La Sunna : Quel degré de fiabilité ? 

L’un des fondements de notre foi islamique est la Sunna (Tradition) du prophète Muhammad (sawas). La Sunna regroupe l’ensemble des enseignements, directs ou indirects, du prophète. En somme, il s’agit de son exemple. Or nous n’avons accès à son exemplarité qu’à travers les hadiths qui sont des maximes et des aphorismes qui lui sont attribués à lui ou, parfois, à certains de ses compagnons.

Notre propos sur la question du hadith se fonde sur le discrédit de ce que d’aucun appelle la « science » du Hadith. Il nous semble très difficile d’accorder des degrés de fiabilité différents à des personnes mortes depuis plus d’un millénaire et dont des récits parlent en bien et d’autres en mal, ce que l’on appelle Ilm al rijal, ou « science des hommes ».

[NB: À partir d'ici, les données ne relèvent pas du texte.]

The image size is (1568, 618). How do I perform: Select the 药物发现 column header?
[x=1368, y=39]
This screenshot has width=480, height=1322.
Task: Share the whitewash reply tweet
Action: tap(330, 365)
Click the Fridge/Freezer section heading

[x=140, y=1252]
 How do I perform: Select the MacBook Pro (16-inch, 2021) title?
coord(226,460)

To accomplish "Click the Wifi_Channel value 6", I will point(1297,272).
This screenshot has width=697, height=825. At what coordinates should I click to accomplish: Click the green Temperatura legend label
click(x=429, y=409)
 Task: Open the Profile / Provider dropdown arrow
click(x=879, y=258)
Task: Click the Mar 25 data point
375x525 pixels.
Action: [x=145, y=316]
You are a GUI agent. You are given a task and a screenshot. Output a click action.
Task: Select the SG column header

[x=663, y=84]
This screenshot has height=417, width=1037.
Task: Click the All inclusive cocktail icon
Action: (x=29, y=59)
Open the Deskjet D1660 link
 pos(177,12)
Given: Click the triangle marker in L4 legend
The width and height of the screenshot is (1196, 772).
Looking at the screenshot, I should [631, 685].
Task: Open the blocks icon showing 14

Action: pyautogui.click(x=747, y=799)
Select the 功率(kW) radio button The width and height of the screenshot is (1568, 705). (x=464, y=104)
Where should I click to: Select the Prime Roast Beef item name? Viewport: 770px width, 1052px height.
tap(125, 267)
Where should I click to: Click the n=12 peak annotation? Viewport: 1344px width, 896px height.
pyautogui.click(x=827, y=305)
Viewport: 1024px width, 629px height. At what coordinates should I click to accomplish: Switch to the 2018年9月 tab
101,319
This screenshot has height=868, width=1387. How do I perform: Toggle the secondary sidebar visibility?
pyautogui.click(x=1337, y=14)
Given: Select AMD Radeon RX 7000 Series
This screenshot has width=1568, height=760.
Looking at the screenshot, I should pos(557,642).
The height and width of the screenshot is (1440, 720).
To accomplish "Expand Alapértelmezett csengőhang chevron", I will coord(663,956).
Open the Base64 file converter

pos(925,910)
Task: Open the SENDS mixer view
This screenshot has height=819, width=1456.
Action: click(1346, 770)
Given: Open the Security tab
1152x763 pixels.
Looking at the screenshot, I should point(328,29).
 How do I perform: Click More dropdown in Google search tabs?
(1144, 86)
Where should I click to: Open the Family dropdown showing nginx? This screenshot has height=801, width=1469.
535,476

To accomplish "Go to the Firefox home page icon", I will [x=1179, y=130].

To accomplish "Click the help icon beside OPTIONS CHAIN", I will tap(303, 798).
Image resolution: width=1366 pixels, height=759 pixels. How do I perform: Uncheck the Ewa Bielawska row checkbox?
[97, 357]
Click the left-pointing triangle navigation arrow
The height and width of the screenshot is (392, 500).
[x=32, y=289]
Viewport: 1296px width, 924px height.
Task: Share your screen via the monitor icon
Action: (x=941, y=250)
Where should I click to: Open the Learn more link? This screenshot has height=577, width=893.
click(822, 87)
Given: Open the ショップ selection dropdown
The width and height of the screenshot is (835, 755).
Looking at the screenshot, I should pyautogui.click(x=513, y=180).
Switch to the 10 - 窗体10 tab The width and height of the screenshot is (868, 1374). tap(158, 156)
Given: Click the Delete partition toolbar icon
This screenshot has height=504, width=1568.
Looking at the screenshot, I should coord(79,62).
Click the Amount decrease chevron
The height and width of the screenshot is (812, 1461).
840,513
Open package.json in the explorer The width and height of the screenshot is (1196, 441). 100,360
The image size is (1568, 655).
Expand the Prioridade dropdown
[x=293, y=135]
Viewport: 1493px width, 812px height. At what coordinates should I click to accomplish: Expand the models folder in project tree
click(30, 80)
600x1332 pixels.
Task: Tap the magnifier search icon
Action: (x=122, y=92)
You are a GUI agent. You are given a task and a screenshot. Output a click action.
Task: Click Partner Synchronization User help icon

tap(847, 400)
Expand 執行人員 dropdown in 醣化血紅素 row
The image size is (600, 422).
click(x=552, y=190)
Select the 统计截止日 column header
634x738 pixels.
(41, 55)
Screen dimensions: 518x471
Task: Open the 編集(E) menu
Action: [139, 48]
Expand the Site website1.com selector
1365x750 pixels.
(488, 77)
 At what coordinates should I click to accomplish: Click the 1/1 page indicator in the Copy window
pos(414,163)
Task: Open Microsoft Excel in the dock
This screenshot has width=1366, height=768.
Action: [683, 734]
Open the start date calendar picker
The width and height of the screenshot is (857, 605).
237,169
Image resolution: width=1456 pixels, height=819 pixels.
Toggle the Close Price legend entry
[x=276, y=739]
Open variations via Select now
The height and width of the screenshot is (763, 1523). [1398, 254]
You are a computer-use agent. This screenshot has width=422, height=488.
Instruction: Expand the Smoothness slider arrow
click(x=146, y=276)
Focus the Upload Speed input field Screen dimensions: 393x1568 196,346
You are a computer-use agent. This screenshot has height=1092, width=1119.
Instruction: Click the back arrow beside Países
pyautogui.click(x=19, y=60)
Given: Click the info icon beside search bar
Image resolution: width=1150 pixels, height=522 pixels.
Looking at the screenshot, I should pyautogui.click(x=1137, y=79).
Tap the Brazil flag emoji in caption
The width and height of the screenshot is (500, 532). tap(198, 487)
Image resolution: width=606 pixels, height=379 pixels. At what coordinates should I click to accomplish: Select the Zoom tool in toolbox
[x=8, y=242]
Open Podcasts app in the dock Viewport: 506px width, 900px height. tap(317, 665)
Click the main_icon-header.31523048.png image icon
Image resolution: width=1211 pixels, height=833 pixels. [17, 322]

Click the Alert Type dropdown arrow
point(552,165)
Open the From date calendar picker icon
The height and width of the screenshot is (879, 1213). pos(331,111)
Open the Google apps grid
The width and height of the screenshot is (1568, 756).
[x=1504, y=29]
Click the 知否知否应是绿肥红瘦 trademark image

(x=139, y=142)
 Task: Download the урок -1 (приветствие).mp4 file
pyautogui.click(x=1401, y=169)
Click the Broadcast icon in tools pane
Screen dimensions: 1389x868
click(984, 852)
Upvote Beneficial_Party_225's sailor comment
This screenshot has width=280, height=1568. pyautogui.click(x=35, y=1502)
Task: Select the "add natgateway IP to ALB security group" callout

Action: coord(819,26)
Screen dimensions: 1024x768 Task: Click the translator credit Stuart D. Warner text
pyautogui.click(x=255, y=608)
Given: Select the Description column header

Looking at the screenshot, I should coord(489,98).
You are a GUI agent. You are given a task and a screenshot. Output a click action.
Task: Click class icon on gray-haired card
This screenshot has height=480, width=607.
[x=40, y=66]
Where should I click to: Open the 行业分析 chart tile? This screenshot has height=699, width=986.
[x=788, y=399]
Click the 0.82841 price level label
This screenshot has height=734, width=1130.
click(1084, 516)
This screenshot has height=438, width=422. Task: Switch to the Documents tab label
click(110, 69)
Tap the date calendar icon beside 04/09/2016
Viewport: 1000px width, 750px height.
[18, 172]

C’est à partir de cette discipline que l’on peut savoir si les rapporteurs dans un sanad (chaines de transmetteurs) sont dignes de foi ou non. Plus encore, l’examen de la sémantique de tel ou tel récit attribué au prophète (Matn, que l’on peut traduire par « ce qui paraît », « le contenu ») n’a lui aussi, aucun sens. Une citation cohérente ne suffit pas à en établir la filiation avec le prophète de l’islam. Car il faudrait avoir une citation a valeur d’« étalon », autrement dit, il faudrait disposer d’un hadith référence qui servirait de norme et à partir duquel il serait possible comparer les autres maximes et aphorismes attribués au prophète. La tradition classique en islam avait bien sentit la difficulté. Pour ne pas mêler les paroles d’inspiration divine avec celles inspirées d’un homme, la tradition théologique classique a tenter d’établir une limite subtile et pourtant très significative : le Coran est considéré comme étant une source de fiabilité certaine (Qat’i ethoubout el delela) ; alors qu’elle a fait du hadith, une source à la fiabilité incertaine (Dhani ethoubout el delela).

Pourtant, aujourd’hui, tout cela est devenu confus. Aujourd’hui, il n’est pas rare en France et ailleurs d’assister à un prône du vendredi où les hadiths sont plus mentionnés et mobilisés que le Coran. Les références aux Sahih de Muslim ou de Bukhari en particulier sont omniprésentes, et représentent pour beaucoup un argument suffisant pour « emporter la conviction et les actes » selon la formule des spécialistes du fiqh (droit islamique). Autrement dit, emporter la foi et les actes veut dire que ces hadiths obligent à la croyance et à l’accomplissement des actions recommandées par les hadiths en question. Pourtant les recueils des deux imams originaires d’Asie centrale (Boukhara en Ouzbékistan actuel pour le premier, à Nishapur en Iran, sont morts respectivement en 870 et 875) ont force de loi et de sources premières pour comprendre l’islam. Ce que nous refusons. Nous refusons de reconnaître aux hadiths une place aussi prééminente comme source de l’islam, parce que les hadiths sont largement faillibles, très souvent contradictoires avec le Coran et avec la raison, et donnent souvent l’image d’un prophète qui correspond plus à un tyran qu’à un prophète. Pourtant le Coran est clair sur le prophète :

« Et Nous [Dieu] ne t’avons envoyé qu’en tant que miséricorde pour les mondes », et « ton éthique est extraordinaire. » (21-107 et 68-4)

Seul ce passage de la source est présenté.